Bug #13572 PREPARE statement breaks on locally declared variables
Submitted: 28 Sep 2005 15:33 Modified: 6 Feb 2006 9:06
Reporter: Beat Vontobel (Silver Quality Contributor) (OCA) Email Updates:
Status: Verified Impact on me:
None 
Category:MySQL Server: Prepared statements Severity:S4 (Feature request)
Version:5.0.13 OS:Any (all)
Assigned to: CPU Architecture:Any
Triage: D5 (Feature request)

[28 Sep 2005 15:33] Beat Vontobel
Description:
"PREPARE stmt_id FROM statement" doesn't work with locally declared variables in stored procedures.

How to repeat:
Try to create the following stored procedure:

delimiter //
CREATE PROCEDURE prprd_stmt()
BEGIN
    DECLARE query_string VARCHAR(32) DEFAULT 'SELECT 1';
    PREPARE stmt_id FROM query_string;
    EXECUTE stmt_id;
    DEALLOCATE PREPARE stmt_id;
END
//
delimiter ;

It yields "ERROR 1064 (42000): You have an error in your SQL syntax; check..."

Suggested fix:
As a workaround use
    SET @query_string = query_string;
    PREPARE stmt_id FROM @query_string;
instead of just
    PREPARE stmt_id FROM query_string;
[28 Sep 2005 15:37] Hartmut Holzgraefe
verified, not shure whether this is supposed to work though
[28 Sep 2005 16:20] Per-Erik Martin
It's functioning as designed, i.e. PREPARE et al is explicitly designed to work with user variables and constant strings only. (It was introduced in 4.1 where no stored procedures exists.)

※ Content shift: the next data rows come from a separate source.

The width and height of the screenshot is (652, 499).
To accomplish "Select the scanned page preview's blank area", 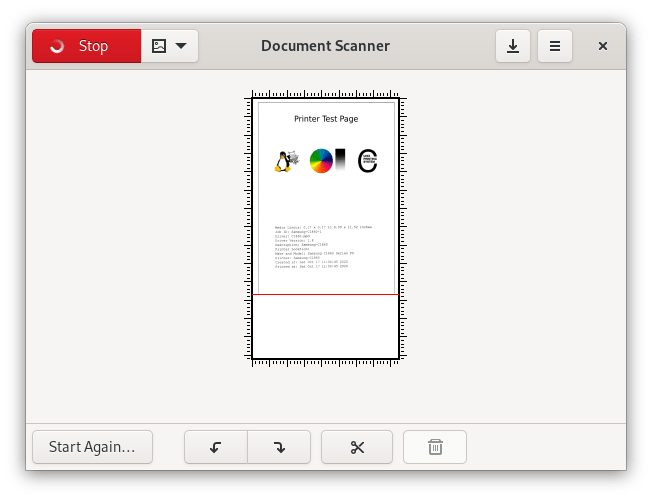I will 326,326.
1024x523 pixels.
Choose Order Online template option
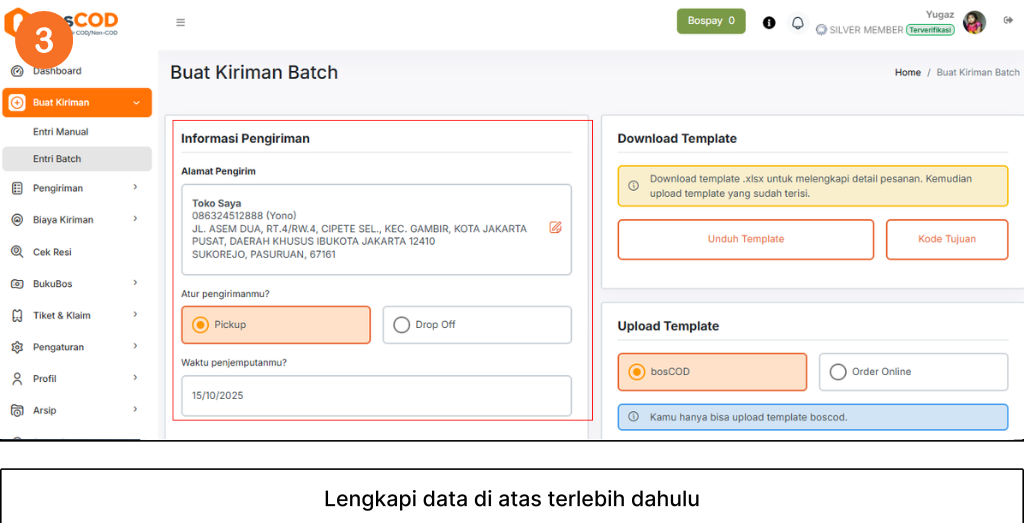tap(838, 372)
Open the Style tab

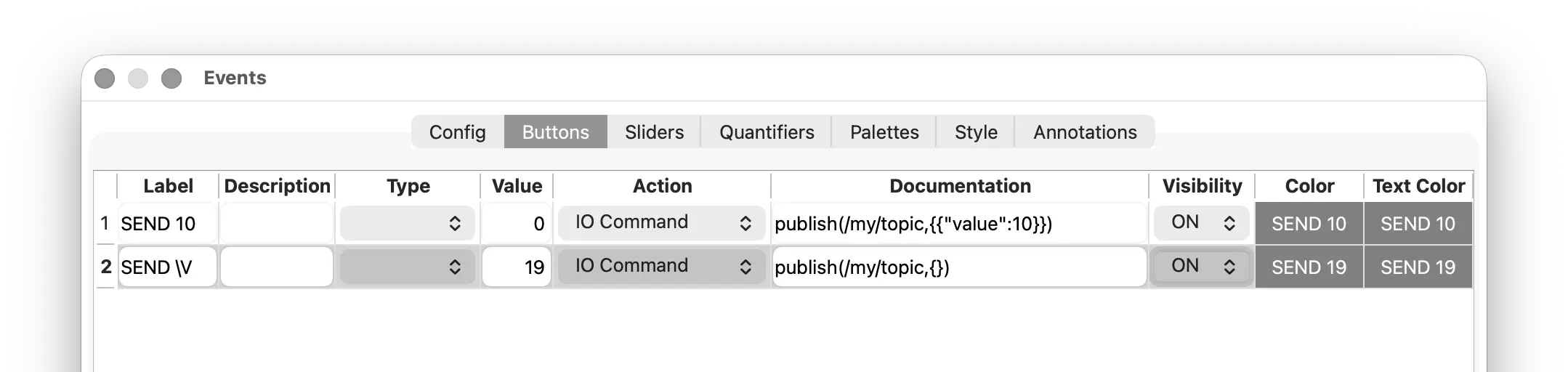coord(976,132)
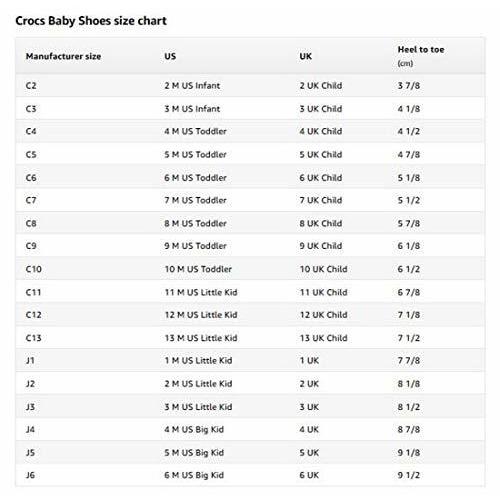Select the C13 row label
This screenshot has width=500, height=500.
(34, 338)

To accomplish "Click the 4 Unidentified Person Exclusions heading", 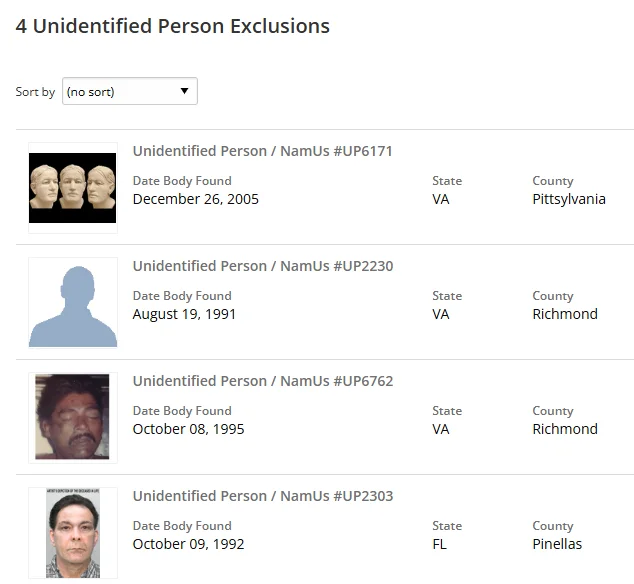I will click(172, 27).
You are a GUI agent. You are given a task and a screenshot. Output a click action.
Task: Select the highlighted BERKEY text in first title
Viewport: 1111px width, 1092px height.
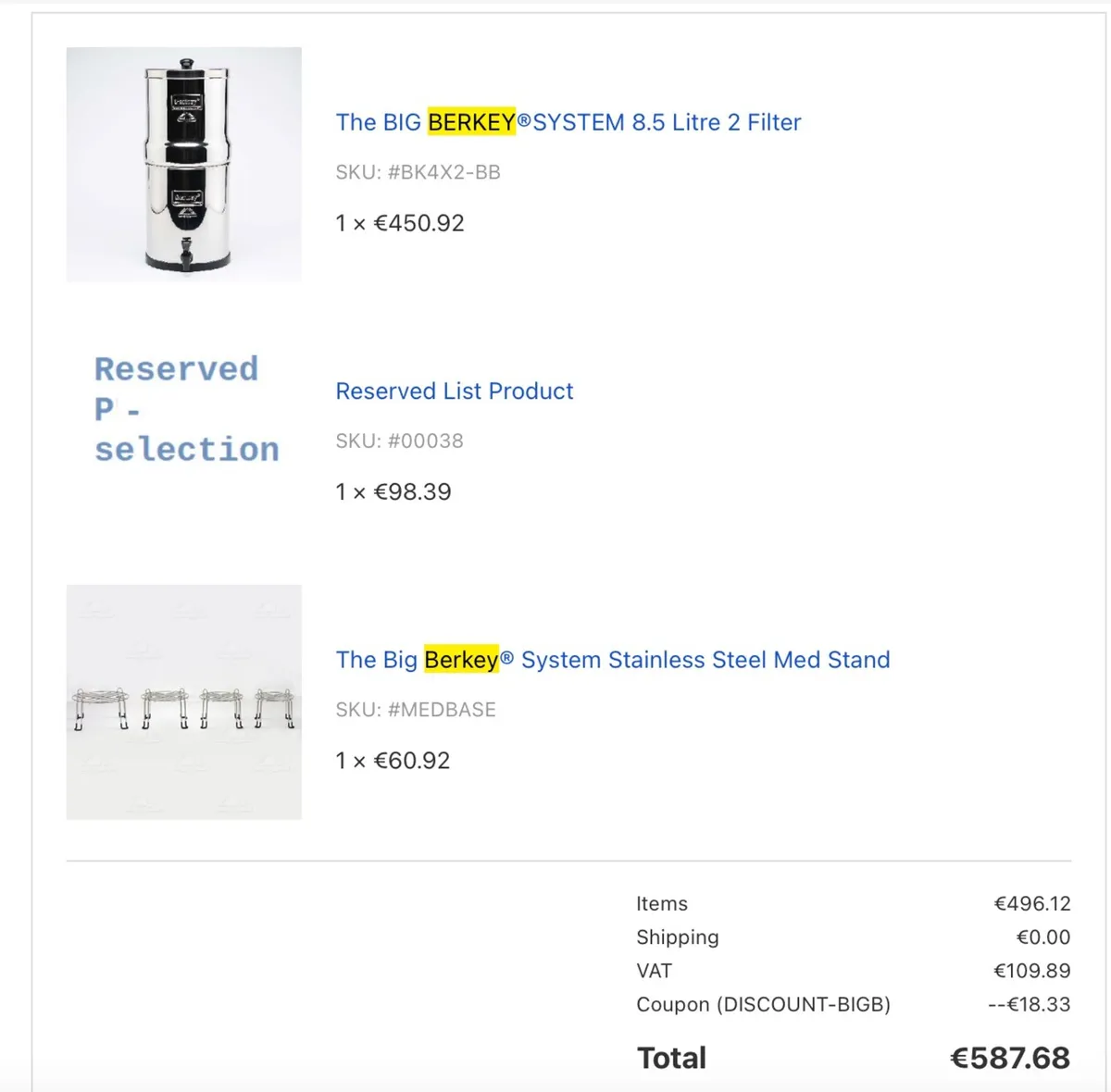coord(471,121)
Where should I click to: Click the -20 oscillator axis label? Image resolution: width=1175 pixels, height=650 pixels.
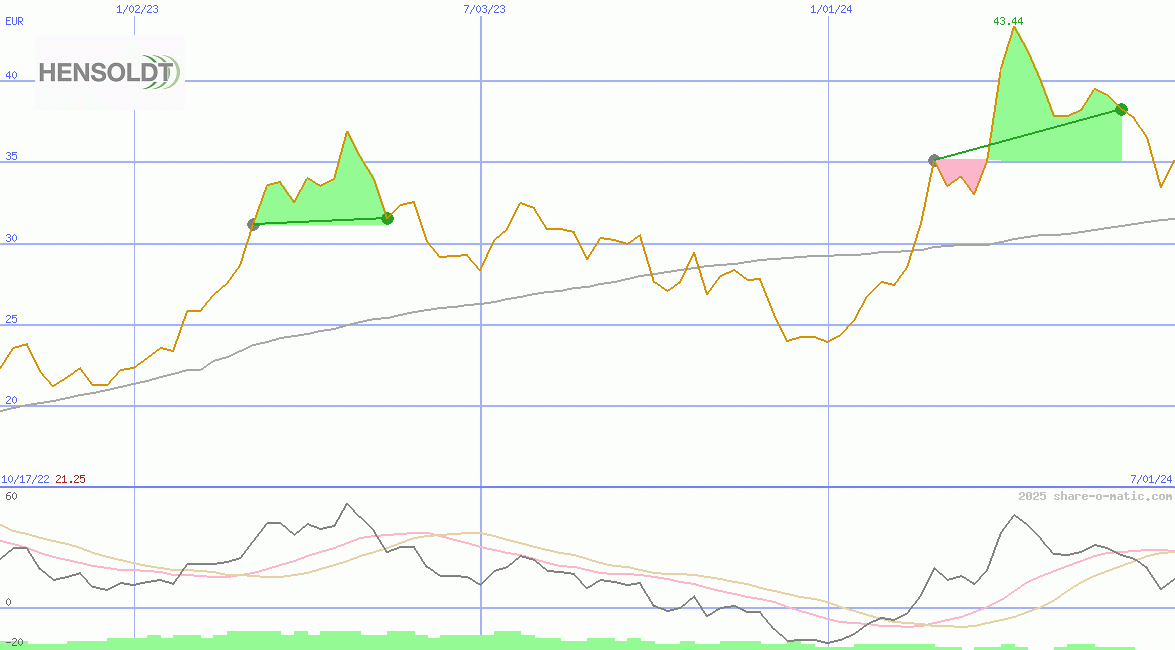pos(13,642)
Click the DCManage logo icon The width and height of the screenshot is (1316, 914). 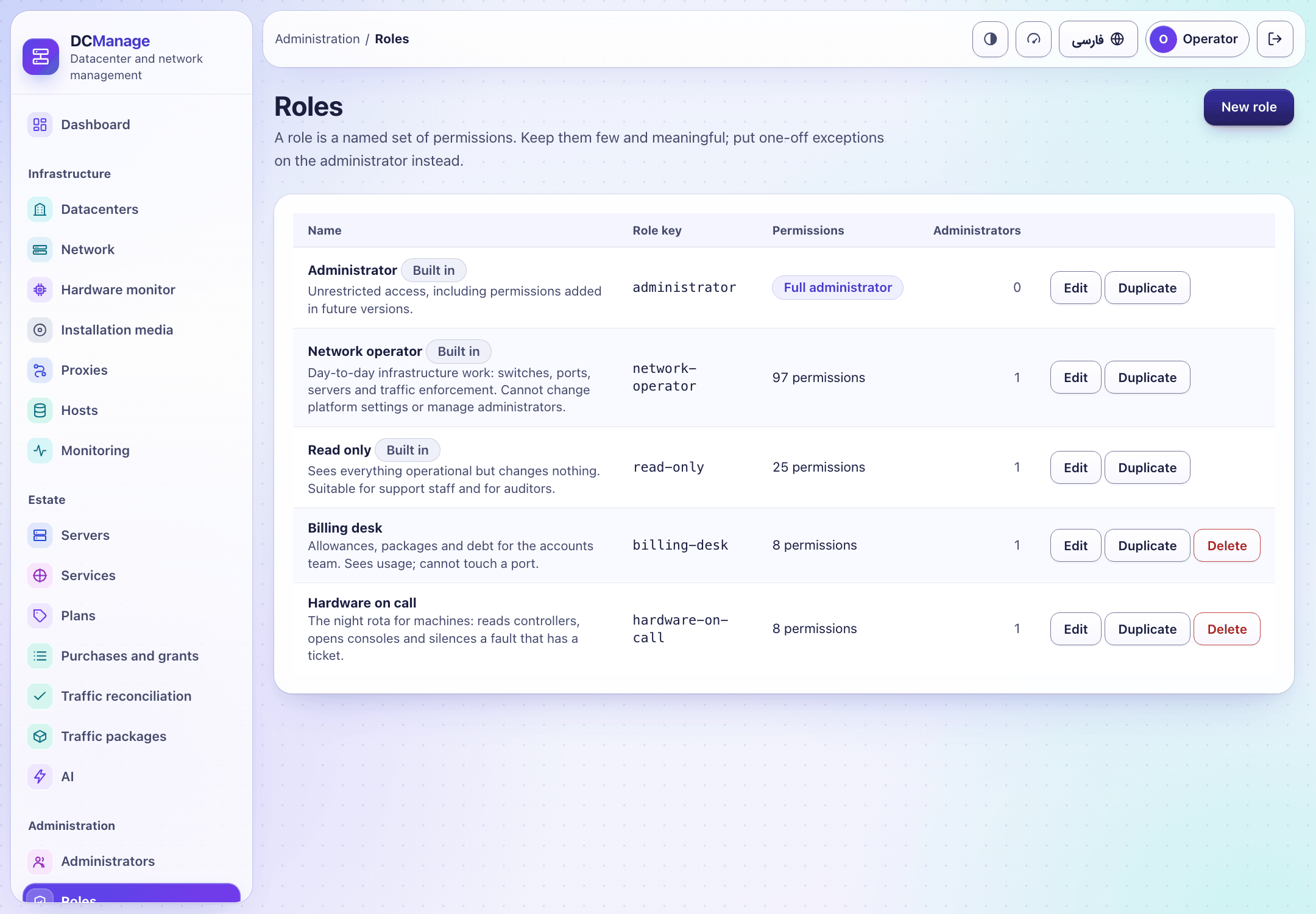[x=41, y=57]
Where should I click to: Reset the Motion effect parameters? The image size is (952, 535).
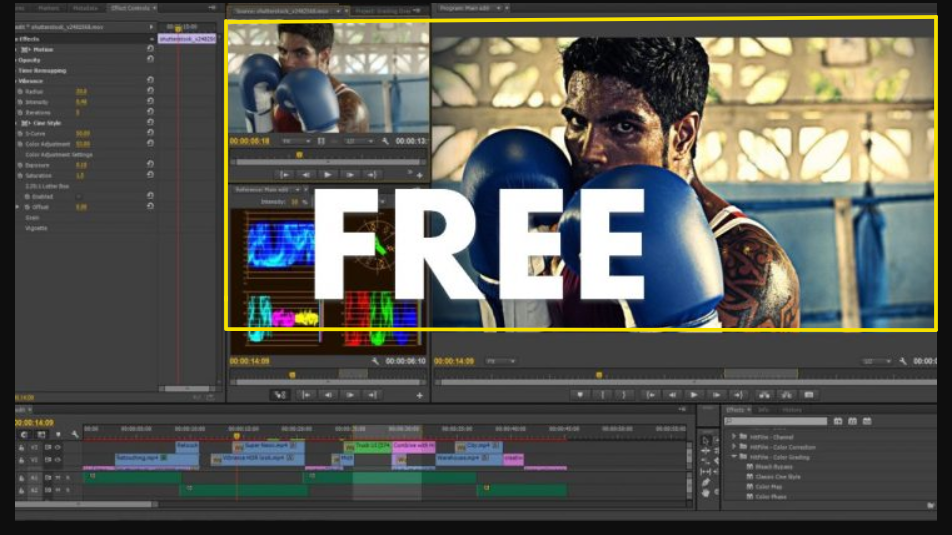coord(150,48)
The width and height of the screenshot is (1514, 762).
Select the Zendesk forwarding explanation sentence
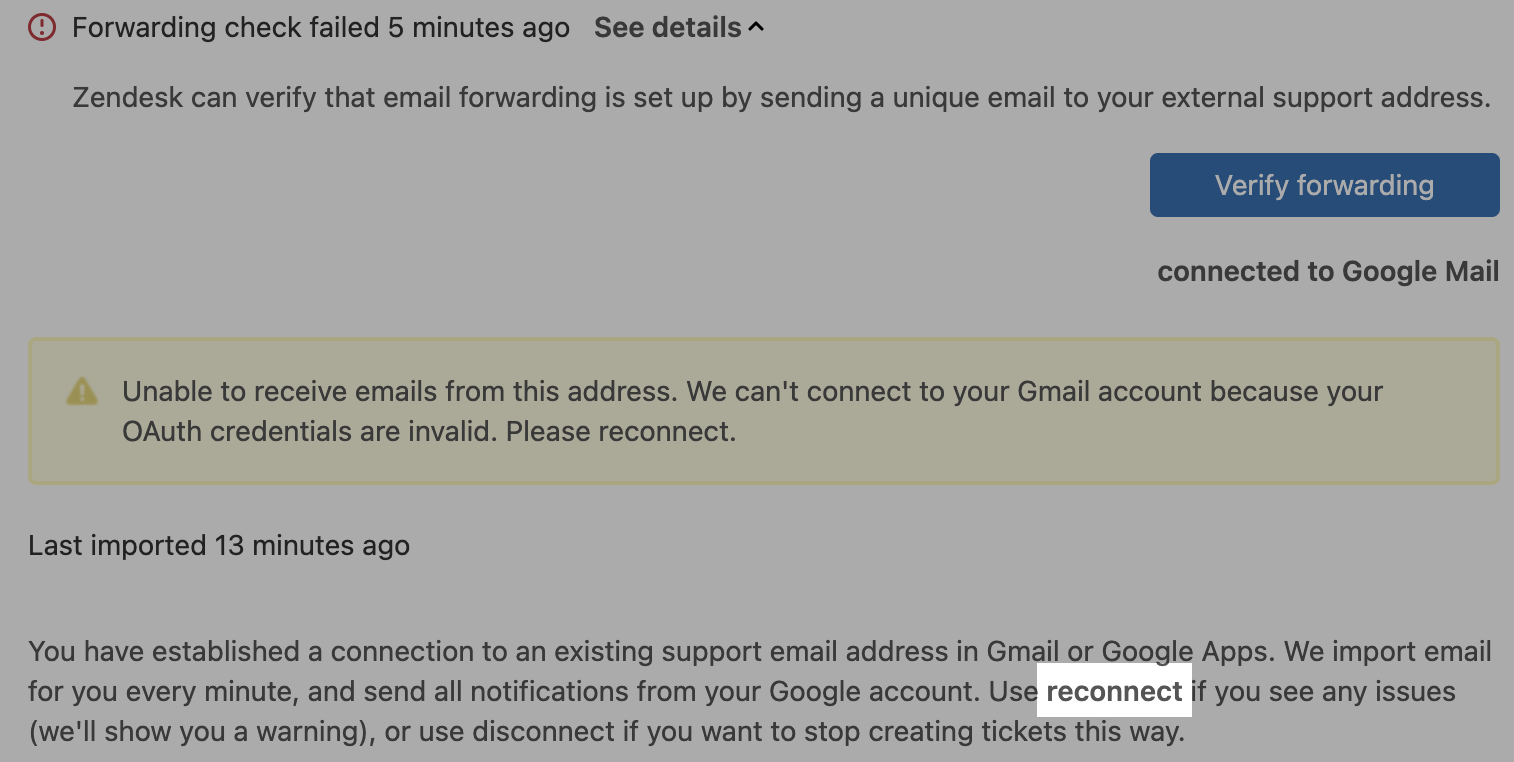click(780, 97)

I think it should be regarded as a feature request. It's a natural extension in 5.0 to allow local variables in stored procedures, and you can avoid the awkward use of "global" variables. (Actually, I think arbitrary expressions, that evaluate to a string, should be allowed.)
[3 Oct 2005 23:21] Konstantin Osipov
Use of stored procedure variables in SQL syntax for prepared statement will break 
statement-level stored procedure replication.
Regardin use of expressions for prepared statements arguments, there is WL#2793:

--citation
With addition of support for SQL prepared statements to Stored Procedurs, and
use of this server feature for the purposes of Dynamic SQL a convenient syntax for 
creating and executing statements is considered necessary:

1. An arbitrary text that uses intermixedly user variables and string literals
should be allowed for statement text, e.g.

PREPARE stmt_name FROM SELECT * FROM @table_name WHERE a=? and b=@b;

In this syntax all user variables are evaluated at PREPARE and substituted with
their textual contents.

2. In addition to variable names, we should allow string, integer and floating
point literals for statement data, e.g. the following syntax should be supported:

PREPARE stmt_name FROM "SELECT * FROM t1 WHERE a=? AND b=? AND c=?"
EXECUTE stmt_name USING 1, @a, "string constant";
--end citation
[6 Feb 2006 9:06] Beat Vontobel
> 2. In addition to variable names, we should allow string, integer and floating
> point literals for statement data, e.g. the following syntax should be
> supported:
>
> PREPARE stmt_name FROM "SELECT * FROM t1 WHERE a=? AND b=? AND c=?"
> EXECUTE stmt_name USING 1, @a, "string constant";

This specification should be expanded to explicitly allow local stored routine variables/parameters at least in the USING part of an EXECUTE statement.